→ PROBLEM TO WORK ON:
Please swap "scissors" for "shears" in the entries from the line with "Screen dimensions: 1534x610" to the line with "tap(13, 55)", and give those lines again with nothing else altered.

-- Start of TASK MATERIAL --

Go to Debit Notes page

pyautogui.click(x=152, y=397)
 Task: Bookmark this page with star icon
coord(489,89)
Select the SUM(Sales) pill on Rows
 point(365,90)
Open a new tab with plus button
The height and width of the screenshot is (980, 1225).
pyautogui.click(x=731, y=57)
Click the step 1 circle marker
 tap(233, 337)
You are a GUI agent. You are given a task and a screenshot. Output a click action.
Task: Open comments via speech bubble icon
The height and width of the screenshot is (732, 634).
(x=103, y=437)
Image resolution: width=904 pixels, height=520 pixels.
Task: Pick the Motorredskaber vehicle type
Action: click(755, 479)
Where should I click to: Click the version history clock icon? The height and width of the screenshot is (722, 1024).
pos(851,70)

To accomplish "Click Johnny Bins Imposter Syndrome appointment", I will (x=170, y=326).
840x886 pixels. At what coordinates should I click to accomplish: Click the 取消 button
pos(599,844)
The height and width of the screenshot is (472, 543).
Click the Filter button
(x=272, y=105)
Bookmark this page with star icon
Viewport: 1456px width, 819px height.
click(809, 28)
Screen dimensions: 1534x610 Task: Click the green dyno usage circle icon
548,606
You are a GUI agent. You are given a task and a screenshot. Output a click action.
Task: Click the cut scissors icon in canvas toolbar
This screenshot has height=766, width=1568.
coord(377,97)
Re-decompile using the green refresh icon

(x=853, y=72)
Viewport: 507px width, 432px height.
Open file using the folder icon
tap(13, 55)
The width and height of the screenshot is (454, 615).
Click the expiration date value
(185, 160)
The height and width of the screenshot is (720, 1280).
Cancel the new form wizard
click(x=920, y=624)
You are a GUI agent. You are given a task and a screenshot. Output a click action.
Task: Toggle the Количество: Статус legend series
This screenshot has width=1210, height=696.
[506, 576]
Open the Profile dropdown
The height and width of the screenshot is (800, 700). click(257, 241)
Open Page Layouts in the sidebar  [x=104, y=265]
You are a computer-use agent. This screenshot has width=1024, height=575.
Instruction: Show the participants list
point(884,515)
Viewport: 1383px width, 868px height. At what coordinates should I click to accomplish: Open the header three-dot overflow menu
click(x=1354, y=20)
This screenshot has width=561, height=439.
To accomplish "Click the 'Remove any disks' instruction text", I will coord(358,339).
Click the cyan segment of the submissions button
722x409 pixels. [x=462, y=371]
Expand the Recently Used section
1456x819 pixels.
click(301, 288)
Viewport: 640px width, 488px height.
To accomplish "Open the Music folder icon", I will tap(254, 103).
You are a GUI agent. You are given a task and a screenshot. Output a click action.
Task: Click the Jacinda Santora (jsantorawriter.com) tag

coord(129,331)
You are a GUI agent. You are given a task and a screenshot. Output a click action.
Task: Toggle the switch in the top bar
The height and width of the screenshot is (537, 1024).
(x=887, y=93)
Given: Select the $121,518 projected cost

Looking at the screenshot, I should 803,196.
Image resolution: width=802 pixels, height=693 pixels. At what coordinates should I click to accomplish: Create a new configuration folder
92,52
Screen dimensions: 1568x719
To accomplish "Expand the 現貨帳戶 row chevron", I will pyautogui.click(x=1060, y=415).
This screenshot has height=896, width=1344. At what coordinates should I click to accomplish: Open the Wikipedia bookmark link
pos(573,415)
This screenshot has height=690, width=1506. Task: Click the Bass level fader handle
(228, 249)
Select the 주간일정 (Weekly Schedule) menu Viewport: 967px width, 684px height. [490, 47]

-- End of TASK MATERIAL --

→ RESPONSE TO THIS EXERCISE:
Screen dimensions: 1534x610 Task: Click the green dyno usage circle icon
548,606
You are a GUI agent. You are given a task and a screenshot. Output a click action.
Task: Click the cut shears icon in canvas toolbar
This screenshot has height=766, width=1568.
coord(377,97)
Re-decompile using the green refresh icon

(x=853, y=72)
Viewport: 507px width, 432px height.
Open file using the folder icon
tap(13, 55)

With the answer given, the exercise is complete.